Mix until the graham cracker crumbs are evenly coated in butter.
Press the crumbs firmly into a 9-inch pie pan. Bake the crust for 10-12 minutes, or until the crust is golden brown and firm when gently pressed in the center. Cool completely to room temperature before adding the filling.
Next, prepare the filling. In a small bowl combine the water and powdered gelatin. Allow to stand until completely bloomed, about 10 minutes. Set aside.
Place the strawberries in the work bowl of a blender or food processor. Blend on high speed until the strawberries are thoroughly pureed, about 1 minute. Pour the puree through a fine mesh strainer to remove any seeds. Measure out 1 ½ cups of the puree. Reserve any additional puree for mixing into smoothies, or pouring over ice cream.
In a heat proof bowl, or the work bowl of a double boiler, combine the strawberry puree, egg yolks, ¼ cup of the sugar, and the vanilla. Whisk to combine then place over a pan of simmering water. Cook the mixture, whisking constantly, until it thickens enough to coat the back of a spoon thickly and reaches a temperature of 160°F, about 8-10 minutes.
Remove the bowl from the heat and add the bloomed gelatin. Whisk until the gelatin is completely melted, about 1 minute. Chill in an ice bath for 3-5 minutes, stirring constantly, until it thickens slightly and is no warmer than room temperature. Set aside.
In the work bowl of a stand mixer fitted with the whip attachment, or in a large bowl with a hand mixer, add the egg whites, kosher salt, and cream of tartar. Whip on medium speed until the white are frothy, about 1 minute. Increase the speed to medium high and gradually add the remaining ¼ cup of sugar. Continue to beat until the egg whites form medium peaks, about 1-2 minutes.
Working in thirds, fold the egg whites into the strawberry mixture, making sure no large streaks of egg white remains.
Pour the mixture gently into the prepared crust and chill until firm, about 4 hours.

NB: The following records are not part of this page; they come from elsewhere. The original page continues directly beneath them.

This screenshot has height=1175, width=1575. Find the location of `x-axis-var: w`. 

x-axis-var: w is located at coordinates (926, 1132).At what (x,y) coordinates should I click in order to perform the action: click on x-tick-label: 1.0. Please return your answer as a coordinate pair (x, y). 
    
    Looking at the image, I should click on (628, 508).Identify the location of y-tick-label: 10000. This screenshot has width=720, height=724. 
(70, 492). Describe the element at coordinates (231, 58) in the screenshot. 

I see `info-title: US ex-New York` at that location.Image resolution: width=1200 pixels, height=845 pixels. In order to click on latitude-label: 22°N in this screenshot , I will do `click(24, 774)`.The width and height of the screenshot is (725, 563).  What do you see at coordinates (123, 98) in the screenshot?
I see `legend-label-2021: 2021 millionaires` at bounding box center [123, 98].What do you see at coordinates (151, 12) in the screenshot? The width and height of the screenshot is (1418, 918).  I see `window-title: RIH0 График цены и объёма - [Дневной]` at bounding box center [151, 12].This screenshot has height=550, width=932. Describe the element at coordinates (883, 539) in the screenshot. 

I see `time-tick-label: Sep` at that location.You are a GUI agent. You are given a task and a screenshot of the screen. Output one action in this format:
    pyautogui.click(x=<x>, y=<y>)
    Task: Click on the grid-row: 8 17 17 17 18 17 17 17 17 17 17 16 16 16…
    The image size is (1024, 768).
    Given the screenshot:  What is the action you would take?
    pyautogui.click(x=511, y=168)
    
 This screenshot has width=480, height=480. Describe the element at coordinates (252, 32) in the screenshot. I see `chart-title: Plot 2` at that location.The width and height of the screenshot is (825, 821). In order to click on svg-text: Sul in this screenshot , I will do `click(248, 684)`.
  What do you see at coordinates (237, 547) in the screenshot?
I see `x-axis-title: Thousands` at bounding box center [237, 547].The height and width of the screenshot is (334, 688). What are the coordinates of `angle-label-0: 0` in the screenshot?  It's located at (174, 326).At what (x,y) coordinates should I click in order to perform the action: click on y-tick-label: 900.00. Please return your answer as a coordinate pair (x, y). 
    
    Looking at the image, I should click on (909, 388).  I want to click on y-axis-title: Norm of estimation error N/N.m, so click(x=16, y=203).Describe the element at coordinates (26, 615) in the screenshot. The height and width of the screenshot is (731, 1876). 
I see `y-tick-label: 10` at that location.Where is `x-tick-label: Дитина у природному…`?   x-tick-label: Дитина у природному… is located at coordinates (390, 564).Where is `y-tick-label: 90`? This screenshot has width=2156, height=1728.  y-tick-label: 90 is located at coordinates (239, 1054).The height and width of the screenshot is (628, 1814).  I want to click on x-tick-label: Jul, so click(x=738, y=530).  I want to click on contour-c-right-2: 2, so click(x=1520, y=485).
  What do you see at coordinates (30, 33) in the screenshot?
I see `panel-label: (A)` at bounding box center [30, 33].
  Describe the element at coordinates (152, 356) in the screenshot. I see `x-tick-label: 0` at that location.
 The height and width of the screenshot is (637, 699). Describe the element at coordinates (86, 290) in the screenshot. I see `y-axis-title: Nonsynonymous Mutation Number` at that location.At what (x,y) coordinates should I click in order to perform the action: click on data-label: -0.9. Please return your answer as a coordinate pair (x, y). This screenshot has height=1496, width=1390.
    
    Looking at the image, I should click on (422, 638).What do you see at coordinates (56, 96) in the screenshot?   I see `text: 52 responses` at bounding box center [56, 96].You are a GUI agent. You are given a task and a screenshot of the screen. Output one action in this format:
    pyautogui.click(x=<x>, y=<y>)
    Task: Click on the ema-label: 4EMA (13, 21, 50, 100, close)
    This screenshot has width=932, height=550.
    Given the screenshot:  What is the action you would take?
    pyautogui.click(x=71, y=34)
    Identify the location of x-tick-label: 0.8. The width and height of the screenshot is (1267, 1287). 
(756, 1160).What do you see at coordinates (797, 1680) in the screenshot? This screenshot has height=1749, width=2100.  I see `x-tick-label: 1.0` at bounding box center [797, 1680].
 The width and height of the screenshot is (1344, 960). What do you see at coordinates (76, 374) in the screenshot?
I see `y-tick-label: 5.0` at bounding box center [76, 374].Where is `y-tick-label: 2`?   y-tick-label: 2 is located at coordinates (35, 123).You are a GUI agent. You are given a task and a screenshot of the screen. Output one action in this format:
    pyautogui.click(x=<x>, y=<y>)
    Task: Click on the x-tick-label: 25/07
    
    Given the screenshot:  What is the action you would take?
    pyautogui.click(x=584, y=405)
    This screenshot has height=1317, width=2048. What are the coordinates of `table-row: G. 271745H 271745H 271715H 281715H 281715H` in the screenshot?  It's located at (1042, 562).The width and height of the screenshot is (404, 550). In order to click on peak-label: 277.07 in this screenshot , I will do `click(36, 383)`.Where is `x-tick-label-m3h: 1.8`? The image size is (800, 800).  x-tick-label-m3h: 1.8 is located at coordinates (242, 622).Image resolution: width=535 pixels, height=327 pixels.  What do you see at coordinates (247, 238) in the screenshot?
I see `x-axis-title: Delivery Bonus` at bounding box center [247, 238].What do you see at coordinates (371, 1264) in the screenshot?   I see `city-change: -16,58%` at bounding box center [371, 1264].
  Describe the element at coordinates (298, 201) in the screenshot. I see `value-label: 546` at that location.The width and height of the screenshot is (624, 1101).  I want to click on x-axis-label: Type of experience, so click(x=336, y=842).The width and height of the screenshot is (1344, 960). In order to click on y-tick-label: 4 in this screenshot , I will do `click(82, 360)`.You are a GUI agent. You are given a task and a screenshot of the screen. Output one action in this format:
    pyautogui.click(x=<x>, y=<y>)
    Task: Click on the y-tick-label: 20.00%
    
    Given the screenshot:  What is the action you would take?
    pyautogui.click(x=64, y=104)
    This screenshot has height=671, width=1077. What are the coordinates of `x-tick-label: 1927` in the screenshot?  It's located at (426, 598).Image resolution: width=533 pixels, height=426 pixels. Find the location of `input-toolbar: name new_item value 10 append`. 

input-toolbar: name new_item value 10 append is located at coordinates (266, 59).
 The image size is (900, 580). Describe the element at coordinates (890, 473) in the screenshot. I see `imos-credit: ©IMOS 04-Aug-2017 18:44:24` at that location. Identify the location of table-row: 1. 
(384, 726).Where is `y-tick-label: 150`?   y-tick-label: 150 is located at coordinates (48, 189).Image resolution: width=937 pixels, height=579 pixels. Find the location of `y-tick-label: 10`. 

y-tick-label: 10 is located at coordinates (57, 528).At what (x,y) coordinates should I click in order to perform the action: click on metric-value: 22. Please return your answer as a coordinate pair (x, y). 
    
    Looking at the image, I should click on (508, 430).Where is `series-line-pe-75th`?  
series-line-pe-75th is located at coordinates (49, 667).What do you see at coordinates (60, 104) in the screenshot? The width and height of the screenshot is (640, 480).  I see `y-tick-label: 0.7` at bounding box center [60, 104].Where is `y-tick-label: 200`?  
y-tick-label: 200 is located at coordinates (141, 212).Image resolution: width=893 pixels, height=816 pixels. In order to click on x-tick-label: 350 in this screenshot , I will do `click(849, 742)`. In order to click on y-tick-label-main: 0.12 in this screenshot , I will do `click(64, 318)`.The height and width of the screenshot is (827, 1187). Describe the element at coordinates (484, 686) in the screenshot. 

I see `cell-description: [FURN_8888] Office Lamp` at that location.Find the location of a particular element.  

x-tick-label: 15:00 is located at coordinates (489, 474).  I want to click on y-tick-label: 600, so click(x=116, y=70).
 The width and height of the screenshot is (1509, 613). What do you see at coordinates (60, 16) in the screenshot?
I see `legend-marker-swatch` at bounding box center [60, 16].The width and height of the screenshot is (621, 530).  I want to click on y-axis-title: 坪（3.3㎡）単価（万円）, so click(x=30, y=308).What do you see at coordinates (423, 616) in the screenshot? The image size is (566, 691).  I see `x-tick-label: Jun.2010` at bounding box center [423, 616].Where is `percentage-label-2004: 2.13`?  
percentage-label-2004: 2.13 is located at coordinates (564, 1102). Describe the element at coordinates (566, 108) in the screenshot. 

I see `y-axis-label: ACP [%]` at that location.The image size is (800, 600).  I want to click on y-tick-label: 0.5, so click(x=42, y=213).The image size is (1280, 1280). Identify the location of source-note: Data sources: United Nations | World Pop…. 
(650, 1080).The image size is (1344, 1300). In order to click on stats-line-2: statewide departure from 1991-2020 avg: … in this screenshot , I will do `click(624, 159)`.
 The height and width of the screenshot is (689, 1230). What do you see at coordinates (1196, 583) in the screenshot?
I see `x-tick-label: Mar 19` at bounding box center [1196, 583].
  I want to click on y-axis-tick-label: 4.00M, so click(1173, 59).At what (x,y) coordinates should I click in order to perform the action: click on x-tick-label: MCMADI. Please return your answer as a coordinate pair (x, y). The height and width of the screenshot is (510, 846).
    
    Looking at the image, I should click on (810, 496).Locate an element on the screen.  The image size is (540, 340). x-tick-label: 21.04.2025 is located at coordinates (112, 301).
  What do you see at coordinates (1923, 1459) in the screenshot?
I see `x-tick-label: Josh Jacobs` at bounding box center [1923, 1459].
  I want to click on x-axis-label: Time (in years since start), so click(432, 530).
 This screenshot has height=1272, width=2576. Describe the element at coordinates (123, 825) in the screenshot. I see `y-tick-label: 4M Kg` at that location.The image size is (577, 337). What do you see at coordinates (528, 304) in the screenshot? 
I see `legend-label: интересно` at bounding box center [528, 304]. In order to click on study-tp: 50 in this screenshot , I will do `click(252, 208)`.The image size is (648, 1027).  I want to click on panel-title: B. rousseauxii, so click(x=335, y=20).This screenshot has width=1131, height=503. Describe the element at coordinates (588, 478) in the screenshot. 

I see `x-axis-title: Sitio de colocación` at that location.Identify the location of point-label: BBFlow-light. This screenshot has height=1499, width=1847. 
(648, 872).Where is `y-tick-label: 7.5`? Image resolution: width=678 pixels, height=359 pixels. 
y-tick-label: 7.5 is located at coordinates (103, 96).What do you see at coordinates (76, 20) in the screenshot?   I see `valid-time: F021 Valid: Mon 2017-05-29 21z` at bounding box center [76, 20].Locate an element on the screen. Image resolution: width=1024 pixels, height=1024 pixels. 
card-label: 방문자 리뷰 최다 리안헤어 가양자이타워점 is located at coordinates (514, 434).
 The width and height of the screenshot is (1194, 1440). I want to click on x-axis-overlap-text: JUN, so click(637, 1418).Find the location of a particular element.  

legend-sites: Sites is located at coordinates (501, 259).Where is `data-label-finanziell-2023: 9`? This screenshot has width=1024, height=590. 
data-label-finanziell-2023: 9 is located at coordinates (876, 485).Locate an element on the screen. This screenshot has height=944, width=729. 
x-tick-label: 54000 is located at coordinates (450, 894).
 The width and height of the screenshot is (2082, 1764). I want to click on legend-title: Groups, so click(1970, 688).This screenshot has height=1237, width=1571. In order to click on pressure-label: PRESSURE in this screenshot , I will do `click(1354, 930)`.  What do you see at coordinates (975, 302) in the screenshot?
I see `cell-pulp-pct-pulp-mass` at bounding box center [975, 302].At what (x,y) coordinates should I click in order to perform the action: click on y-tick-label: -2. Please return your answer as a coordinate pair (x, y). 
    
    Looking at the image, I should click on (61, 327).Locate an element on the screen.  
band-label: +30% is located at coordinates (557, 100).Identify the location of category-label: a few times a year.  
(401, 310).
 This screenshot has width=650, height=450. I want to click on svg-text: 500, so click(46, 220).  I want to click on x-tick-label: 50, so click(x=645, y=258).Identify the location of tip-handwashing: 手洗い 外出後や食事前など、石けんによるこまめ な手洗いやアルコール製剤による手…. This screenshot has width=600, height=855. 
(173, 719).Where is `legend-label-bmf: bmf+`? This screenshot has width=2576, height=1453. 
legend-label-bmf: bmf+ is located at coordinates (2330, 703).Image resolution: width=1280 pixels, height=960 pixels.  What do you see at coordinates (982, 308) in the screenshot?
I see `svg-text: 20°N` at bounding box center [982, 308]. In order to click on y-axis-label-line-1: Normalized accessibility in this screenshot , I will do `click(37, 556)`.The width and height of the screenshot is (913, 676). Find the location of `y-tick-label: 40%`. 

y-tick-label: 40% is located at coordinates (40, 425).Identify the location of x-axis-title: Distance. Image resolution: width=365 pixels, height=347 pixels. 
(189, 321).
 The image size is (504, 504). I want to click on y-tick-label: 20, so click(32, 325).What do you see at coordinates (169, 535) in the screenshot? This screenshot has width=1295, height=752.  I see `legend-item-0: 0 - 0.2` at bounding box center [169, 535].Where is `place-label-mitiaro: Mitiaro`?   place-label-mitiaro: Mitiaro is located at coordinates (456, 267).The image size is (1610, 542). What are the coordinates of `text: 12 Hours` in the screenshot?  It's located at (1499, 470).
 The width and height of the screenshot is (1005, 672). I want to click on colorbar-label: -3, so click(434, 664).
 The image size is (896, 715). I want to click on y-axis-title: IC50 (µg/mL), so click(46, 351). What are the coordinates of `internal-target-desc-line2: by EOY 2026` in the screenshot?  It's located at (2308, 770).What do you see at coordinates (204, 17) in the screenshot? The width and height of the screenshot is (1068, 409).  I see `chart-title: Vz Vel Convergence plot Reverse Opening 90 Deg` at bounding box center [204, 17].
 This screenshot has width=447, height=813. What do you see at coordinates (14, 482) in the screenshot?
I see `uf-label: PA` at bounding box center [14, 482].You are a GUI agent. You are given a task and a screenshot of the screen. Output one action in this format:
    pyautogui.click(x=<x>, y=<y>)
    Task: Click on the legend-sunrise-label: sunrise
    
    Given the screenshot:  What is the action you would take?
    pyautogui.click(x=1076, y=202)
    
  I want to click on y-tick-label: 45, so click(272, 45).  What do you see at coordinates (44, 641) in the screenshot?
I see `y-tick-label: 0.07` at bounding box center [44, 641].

Once chilled prepare the whipped cream topping. In the work bowl of a stand mixer, or in a large bowl with a hand mixer, add the cream, powdered sugar, and vanilla. Whip on medium speed until the cream begins to thicken, about 1 minute, then increase the speed to medium high until the cream is fluffy and holds medium to firm peaks, about 1-2 minutes more. Spread the whipped cream over the pie, and decorate with slices of fresh strawberry if desired.